Chapman's song "Fast Car" also brings awareness to the struggles of poverty, with lyrics such as:
I know things will get better / you'll find work and I'll get promoted / we'll move out of the shelter / buy a bigger house and live in the suburbs
Chapman's activism extends further than her lyrics. She has performed at numerous socially aware events, and continues to do so. In 1988, she performed in London as part of a worldwide concert tour to commemorate the 40th anniversary of the Universal Declaration of Human Rights with Amnesty International.[12] The same year Chapman also performed in the Nelson Mandela 70th Birthday Tribute, an event which raised money for South Africa's Anti-Apartheid Movement and seven children's charities.[13] More recently, in 2004 Chapman performed (and rode) in the AIDSLifeCycle event.[14]
Chapman has also been involved with Cleveland's elementary schools. A music video produced by Chapman that highlights significant achievements in African-American history has become an important teaching tool in Cleveland Public Schools. Chapman also agreed to sponsor a "Crossroads in Black History" essay contest for high school students in Cleveland and other cities.[15]
In 2004, Chapman was given an honorary doctorate in Fine Arts by her alma mater, Tufts University, recognizing her commitment to social activism.[16]

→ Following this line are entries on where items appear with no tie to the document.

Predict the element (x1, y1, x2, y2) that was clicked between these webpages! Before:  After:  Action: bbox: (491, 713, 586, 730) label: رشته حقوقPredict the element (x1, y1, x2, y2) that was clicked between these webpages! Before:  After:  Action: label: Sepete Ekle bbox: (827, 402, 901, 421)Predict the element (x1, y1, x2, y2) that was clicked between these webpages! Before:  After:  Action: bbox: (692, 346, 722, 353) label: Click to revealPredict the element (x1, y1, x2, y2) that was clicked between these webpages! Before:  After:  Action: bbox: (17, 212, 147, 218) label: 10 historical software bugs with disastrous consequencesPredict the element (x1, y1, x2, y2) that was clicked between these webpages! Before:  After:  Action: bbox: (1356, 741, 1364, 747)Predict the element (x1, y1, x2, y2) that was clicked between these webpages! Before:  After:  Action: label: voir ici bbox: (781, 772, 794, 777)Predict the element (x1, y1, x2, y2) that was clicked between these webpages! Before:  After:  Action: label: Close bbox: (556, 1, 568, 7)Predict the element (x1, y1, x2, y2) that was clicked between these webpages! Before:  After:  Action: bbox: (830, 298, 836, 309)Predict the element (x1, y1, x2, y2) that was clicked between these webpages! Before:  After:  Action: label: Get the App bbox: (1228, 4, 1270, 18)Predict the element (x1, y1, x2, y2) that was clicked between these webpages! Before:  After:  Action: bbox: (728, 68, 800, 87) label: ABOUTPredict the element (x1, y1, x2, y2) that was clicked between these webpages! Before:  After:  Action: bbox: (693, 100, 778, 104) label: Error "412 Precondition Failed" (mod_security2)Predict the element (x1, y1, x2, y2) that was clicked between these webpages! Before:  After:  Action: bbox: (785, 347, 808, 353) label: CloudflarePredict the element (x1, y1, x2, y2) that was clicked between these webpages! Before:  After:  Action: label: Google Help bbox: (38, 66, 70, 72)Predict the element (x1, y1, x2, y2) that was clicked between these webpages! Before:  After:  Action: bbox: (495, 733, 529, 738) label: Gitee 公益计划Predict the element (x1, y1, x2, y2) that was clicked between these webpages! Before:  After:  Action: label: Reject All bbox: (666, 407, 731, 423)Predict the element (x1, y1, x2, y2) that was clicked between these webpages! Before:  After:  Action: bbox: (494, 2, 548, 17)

I'm fortunate that I've been able to do my work and be involved in certain organizations, certain endeavors, and offered some assistance in some way. Whether that is about raising money or helping to raise awareness, just being another body to show some force and conviction for a particular idea. Finding out where the need is – and if someone thinks you're going to be helpful, then helping.
—Tracy Chapman[17]
Chapman often performs at and attends charity events such as Make Poverty History, amfAR and AIDS/LifeCycle, to support social causes. She identifies as a feminist.[18]

Personal life

Although Chapman has never disclosed her sexual orientation, during the mid-1990s she dated writer Alice Walker.[19] Chapman maintains a strong separation between her personal and professional lives. "I have a public life that's my work life and I have my personal life," she said. "In some ways, the decision to keep the two things separate relates to the work I do."[20]